> [TEXTO PROPORCIONADO]
▬▬▬▬▬▬

Al regresar a su país, un
jugador americano del Peñas (el equipo de baloncesto de Huesca) declaró que había jugado en una ciudad situada en el fin del mundo.
Yo vi cantar a Leonard Cohen 80 kilómetros más allá del fin del mundo, en el
patio de una antigua fábrica de Binéfar. Probablemente fue uno de los enclaves
más surrealistas en los que el canadiense dio un recital. Era el 11 de junio de
1988, durante la gira europea de I’m your
man, el disco destinado a ser su canto de cisne – un cantautor más arrastrado
por el ruido o la banalidad – y que lo convirtió en Ave Fénix. Venía de París,
Londres, Dublín y Lisboa, y prosiguió en Bilbao. Y en medio, la algodonera de
Binéfar. Toma ya. Para ser sinceros, ese resurgimiento vino precedido, al menos
en España, del éxito alcanzado, un par de años antes, por la adaptación del
poema Pequeño vals vienés, de Lorca, incluido en un disco coral conmemorativo
del medio siglo de su asesinato. El disco se titulaba Poetas en Nueva York y la canción, Take this waltz, abría la cara B nuevo disco – hablamos todavía
de vinilos y cassetes. Con la perspectiva del tiempo, quizás deberíamos
recordar que, en plena ola de movidas, new romantics y coletazos del punk, en
España también sucedió el resurgir de gentes como Aute, Serrat o Sabina. Y en
el mundo, por poner un ejemplo, la irrupción de Tracy Chapman. Había público
para todo y mucho de ese público no era tan sectario como se afirmaba. Algunos
bebíamos con Mi agüita amarilla y
besábamos con Suzanne.

▬▬▬▬▬▬

> [DATOS DE ENTRADA]
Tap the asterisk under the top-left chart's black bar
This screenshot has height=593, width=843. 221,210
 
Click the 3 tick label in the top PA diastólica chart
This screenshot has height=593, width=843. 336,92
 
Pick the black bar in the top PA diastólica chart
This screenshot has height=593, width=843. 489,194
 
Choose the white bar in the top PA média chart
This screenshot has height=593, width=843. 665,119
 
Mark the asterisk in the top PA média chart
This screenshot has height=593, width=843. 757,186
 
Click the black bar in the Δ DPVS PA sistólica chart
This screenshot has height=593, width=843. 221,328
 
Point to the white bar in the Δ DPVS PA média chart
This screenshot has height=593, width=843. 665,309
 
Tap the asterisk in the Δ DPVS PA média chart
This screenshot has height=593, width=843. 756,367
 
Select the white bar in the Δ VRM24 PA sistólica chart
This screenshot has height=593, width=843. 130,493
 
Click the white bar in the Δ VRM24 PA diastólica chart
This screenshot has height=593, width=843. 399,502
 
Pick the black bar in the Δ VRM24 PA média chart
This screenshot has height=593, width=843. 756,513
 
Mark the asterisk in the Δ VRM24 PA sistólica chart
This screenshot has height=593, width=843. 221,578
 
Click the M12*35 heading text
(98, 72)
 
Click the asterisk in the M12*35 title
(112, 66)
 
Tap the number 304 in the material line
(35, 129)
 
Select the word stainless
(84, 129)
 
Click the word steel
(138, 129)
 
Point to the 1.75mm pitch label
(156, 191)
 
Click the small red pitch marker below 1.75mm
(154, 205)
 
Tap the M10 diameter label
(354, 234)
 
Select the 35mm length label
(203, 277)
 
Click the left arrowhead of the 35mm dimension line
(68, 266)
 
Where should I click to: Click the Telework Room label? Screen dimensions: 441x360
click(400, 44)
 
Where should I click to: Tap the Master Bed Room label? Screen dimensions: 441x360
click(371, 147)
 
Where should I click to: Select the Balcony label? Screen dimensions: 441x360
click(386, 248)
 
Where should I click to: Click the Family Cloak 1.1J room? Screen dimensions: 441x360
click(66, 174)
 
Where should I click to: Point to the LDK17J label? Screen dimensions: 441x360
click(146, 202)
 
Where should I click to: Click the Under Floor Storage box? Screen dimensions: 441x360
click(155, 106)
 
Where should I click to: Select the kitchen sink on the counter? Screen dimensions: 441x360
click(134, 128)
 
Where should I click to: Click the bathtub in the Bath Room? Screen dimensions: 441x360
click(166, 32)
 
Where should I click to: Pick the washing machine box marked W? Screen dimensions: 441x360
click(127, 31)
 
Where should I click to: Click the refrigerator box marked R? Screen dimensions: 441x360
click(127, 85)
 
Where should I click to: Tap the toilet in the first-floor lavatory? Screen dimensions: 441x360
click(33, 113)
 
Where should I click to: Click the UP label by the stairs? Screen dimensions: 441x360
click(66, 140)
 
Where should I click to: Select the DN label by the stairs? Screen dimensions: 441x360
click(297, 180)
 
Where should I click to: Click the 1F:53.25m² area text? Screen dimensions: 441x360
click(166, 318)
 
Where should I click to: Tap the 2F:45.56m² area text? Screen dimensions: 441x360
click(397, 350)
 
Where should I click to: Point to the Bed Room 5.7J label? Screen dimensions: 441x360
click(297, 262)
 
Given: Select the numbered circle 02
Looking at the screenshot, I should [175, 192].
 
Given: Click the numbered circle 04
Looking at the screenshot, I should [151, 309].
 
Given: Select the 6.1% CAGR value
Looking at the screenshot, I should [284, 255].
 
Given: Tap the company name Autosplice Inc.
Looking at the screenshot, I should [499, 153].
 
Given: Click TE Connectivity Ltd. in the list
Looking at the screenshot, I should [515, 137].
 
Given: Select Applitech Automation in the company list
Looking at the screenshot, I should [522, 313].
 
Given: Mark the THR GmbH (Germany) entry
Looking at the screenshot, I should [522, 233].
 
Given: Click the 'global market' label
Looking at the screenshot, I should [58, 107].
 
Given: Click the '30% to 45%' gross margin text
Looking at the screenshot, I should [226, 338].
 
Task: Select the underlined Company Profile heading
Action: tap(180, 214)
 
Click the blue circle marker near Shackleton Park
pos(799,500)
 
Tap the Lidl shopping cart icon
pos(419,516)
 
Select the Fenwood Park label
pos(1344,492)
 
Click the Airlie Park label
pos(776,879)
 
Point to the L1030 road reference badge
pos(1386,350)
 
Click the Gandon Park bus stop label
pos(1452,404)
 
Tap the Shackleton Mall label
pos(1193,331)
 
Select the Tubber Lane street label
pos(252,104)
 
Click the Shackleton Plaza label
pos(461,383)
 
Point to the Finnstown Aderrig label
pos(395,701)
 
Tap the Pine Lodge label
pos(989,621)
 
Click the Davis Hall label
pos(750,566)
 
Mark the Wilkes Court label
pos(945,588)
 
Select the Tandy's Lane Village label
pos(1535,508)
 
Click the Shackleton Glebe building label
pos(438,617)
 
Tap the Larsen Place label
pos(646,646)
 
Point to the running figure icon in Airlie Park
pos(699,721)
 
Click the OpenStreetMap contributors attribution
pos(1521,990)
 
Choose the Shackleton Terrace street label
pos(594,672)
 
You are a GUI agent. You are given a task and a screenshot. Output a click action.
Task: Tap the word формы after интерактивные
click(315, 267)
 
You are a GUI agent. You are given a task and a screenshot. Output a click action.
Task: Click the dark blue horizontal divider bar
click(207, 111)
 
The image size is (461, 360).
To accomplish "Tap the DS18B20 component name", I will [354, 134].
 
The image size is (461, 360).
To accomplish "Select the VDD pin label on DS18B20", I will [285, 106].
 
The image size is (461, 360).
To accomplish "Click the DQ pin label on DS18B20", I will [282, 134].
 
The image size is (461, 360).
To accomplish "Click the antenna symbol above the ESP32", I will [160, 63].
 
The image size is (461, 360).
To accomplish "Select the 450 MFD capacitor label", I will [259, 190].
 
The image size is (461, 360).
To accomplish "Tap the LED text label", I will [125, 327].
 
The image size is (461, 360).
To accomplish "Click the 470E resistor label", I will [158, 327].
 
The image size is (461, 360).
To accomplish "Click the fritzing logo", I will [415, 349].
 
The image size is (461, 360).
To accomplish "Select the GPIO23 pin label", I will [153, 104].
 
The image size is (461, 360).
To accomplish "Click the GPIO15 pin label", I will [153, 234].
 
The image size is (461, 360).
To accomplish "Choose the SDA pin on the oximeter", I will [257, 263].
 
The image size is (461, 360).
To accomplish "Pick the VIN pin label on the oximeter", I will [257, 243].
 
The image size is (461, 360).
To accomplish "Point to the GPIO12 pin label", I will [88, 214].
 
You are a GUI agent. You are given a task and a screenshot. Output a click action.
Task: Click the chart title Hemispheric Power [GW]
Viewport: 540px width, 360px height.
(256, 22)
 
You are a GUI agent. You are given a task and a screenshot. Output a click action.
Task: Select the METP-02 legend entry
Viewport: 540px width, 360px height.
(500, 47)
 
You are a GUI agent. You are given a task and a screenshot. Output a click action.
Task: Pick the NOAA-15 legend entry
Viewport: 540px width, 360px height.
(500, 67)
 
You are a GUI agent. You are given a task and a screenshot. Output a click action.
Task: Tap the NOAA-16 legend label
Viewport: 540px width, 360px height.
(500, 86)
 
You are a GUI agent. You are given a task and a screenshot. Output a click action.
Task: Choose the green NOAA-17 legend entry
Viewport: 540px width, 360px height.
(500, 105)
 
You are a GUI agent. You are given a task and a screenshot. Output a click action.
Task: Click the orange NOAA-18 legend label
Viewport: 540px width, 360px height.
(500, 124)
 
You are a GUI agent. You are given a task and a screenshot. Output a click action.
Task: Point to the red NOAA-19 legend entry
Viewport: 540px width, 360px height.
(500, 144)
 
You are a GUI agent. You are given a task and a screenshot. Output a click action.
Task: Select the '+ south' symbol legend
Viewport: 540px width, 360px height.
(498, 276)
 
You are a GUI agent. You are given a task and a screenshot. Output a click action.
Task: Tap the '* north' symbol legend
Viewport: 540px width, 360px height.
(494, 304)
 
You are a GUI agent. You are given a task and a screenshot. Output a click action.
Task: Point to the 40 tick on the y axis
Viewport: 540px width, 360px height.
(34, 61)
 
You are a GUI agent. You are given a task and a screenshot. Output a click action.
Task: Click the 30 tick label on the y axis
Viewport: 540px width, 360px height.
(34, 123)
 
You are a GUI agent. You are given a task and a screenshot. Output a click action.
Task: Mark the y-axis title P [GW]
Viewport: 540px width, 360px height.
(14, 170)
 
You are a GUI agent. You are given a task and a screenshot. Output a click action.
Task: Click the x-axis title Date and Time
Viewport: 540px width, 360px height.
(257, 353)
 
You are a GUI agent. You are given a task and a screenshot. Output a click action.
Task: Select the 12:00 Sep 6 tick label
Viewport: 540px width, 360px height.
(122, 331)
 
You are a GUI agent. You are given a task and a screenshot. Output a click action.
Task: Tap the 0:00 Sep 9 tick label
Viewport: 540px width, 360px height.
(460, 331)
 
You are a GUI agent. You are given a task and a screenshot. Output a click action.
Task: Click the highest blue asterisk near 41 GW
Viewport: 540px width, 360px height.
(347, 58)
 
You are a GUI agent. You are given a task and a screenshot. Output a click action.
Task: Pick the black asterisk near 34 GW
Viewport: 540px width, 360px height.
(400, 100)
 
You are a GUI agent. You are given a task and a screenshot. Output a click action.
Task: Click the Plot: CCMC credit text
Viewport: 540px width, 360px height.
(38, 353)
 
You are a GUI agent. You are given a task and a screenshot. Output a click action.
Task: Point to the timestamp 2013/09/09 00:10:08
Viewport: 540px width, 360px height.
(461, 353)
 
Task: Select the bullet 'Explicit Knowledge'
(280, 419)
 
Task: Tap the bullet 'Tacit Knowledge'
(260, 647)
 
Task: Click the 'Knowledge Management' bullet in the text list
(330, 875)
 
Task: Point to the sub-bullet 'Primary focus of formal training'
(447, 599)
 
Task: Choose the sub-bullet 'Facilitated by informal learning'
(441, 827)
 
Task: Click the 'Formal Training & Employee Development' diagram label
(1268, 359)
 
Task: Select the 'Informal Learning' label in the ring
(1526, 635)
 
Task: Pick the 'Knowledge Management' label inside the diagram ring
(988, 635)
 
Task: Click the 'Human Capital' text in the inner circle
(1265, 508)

▬▬▬▬▬▬

> [TAREA] Reproduzca íntegramente y sin modificación alguna el texto anterior sobre el recital de Leonard Cohen en Binéfar.

> [SOLUCIÓN DEL EJERCICIO]
Al regresar a su país, un
jugador americano del Peñas (el equipo de baloncesto de Huesca) declaró que había jugado en una ciudad situada en el fin del mundo.
Yo vi cantar a Leonard Cohen 80 kilómetros más allá del fin del mundo, en el
patio de una antigua fábrica de Binéfar. Probablemente fue uno de los enclaves
más surrealistas en los que el canadiense dio un recital. Era el 11 de junio de
1988, durante la gira europea de I’m your
man, el disco destinado a ser su canto de cisne – un cantautor más arrastrado
por el ruido o la banalidad – y que lo convirtió en Ave Fénix. Venía de París,
Londres, Dublín y Lisboa, y prosiguió en Bilbao. Y en medio, la algodonera de
Binéfar. Toma ya. Para ser sinceros, ese resurgimiento vino precedido, al menos
en España, del éxito alcanzado, un par de años antes, por la adaptación del
poema Pequeño vals vienés, de Lorca, incluido en un disco coral conmemorativo
del medio siglo de su asesinato. El disco se titulaba Poetas en Nueva York y la canción, Take this waltz, abría la cara B nuevo disco – hablamos todavía
de vinilos y cassetes. Con la perspectiva del tiempo, quizás deberíamos
recordar que, en plena ola de movidas, new romantics y coletazos del punk, en
España también sucedió el resurgir de gentes como Aute, Serrat o Sabina. Y en
el mundo, por poner un ejemplo, la irrupción de Tracy Chapman. Había público
para todo y mucho de ese público no era tan sectario como se afirmaba. Algunos
bebíamos con Mi agüita amarilla y
besábamos con Suzanne.